Aşağıdaki kayıtlardan "label" dizesini içeren tüm satırları seçip aynen kopyalayın. Eşleştirmede büyük/küçük harf ayrımı gözetilir.

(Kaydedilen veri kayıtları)
.....

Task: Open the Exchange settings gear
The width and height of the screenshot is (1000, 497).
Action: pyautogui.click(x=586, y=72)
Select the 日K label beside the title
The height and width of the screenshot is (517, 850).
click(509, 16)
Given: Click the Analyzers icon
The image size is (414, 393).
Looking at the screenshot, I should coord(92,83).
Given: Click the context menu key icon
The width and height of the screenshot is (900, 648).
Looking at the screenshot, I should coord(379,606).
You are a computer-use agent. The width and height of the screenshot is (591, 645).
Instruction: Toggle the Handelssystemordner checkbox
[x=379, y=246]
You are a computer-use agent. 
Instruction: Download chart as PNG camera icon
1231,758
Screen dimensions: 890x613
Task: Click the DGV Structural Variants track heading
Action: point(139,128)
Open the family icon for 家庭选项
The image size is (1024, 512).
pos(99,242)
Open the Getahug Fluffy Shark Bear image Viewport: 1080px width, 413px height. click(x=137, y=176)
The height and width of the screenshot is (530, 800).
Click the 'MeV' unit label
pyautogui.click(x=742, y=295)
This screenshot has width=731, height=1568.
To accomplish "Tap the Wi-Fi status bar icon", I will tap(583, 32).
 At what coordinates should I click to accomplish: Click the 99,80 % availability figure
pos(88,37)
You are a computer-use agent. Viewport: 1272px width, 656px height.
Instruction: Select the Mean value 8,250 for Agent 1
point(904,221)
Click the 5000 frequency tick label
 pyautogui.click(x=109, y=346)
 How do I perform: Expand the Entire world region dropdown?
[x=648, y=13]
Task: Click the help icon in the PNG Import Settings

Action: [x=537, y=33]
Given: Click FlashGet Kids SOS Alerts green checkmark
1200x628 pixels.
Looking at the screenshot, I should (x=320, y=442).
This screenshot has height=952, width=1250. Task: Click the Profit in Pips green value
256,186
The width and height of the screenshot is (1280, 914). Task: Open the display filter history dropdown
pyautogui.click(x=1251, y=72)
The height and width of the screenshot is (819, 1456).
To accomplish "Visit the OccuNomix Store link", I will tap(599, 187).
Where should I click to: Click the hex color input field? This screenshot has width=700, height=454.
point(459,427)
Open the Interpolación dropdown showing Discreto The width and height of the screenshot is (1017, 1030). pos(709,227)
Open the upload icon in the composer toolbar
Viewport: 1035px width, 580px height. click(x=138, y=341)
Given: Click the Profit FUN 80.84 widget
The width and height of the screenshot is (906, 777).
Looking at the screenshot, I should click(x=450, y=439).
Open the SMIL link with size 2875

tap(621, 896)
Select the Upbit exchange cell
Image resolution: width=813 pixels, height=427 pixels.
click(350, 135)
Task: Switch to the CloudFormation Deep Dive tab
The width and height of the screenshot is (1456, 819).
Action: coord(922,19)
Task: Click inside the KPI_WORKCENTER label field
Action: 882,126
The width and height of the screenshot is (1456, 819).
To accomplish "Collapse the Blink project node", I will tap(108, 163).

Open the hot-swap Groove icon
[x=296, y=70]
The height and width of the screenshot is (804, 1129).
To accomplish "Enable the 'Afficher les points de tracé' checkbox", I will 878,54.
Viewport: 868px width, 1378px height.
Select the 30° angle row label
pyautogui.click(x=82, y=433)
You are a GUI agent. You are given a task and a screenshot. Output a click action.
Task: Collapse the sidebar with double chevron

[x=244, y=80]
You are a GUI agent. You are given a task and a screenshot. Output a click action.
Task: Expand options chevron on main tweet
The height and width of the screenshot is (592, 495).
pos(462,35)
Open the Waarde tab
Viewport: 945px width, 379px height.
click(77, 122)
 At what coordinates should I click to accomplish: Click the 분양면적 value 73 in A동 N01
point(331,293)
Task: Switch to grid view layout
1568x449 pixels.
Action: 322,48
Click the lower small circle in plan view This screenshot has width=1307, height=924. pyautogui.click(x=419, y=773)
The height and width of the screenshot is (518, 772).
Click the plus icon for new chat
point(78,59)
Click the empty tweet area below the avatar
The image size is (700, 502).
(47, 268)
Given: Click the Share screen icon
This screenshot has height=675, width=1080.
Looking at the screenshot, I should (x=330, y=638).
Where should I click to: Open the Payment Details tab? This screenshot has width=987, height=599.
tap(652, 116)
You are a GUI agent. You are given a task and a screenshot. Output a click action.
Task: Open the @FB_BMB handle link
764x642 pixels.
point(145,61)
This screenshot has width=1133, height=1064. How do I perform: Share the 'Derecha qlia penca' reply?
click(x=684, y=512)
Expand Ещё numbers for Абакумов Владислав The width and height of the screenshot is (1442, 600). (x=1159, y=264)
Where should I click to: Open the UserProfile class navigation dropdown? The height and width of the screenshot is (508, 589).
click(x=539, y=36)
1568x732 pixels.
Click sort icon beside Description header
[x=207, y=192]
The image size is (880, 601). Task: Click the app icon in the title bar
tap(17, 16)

.....

**Tamamlanan alıştırma**.
Select the 日K label beside the title
Click the 'MeV' unit label
Click the 5000 frequency tick label
Task: Click inside the KPI_WORKCENTER label field
Select the 30° angle row label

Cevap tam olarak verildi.